__GIVEN DATA__:
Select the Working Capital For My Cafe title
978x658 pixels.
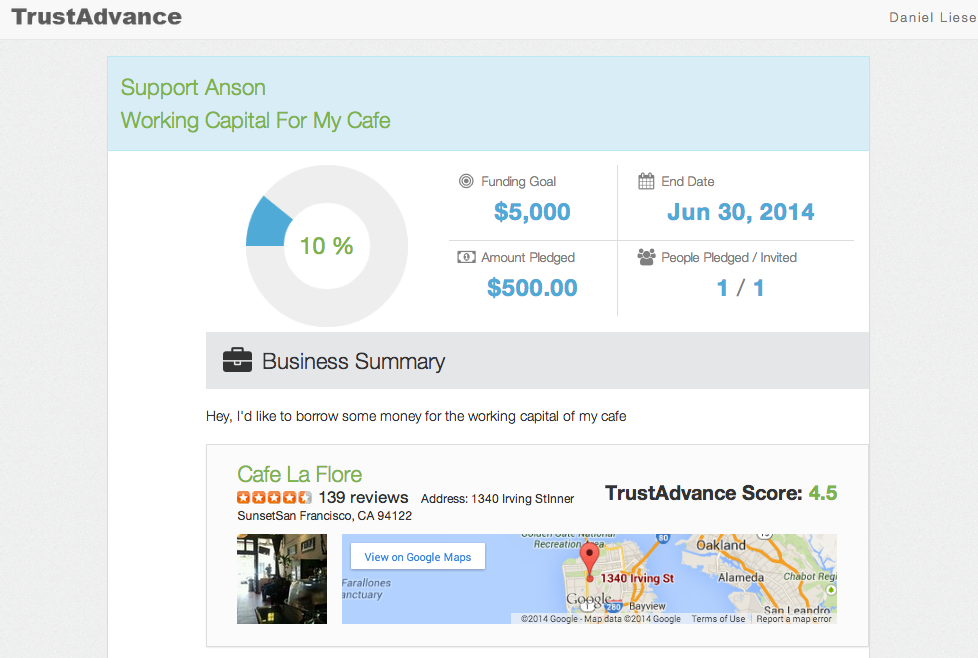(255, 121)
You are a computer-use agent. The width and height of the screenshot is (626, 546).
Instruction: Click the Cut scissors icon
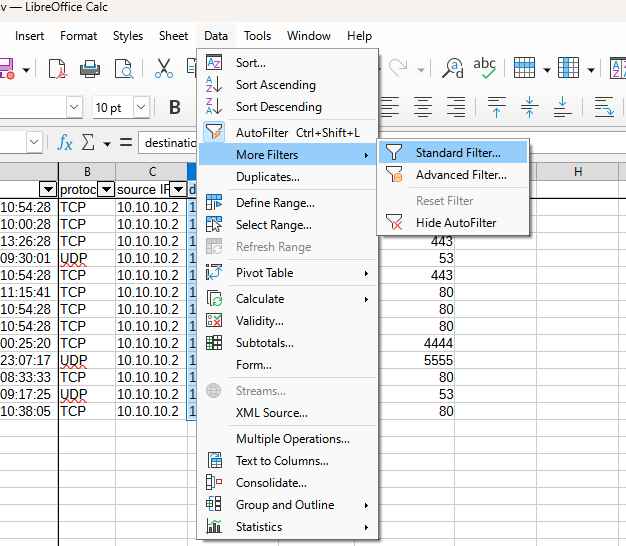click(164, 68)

---

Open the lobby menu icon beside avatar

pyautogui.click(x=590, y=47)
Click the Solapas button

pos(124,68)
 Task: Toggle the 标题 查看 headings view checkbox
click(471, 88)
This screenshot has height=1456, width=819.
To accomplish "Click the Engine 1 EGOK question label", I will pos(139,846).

__EXERCISE OBJECTIVE__: Where the string "width" occurs in a line of the listing, copy the line.

__SOLUTION TO THIS EXERCISE__:
You are a computer-use agent. The width and height of the screenshot is (626, 546).
This screenshot has height=1456, width=819.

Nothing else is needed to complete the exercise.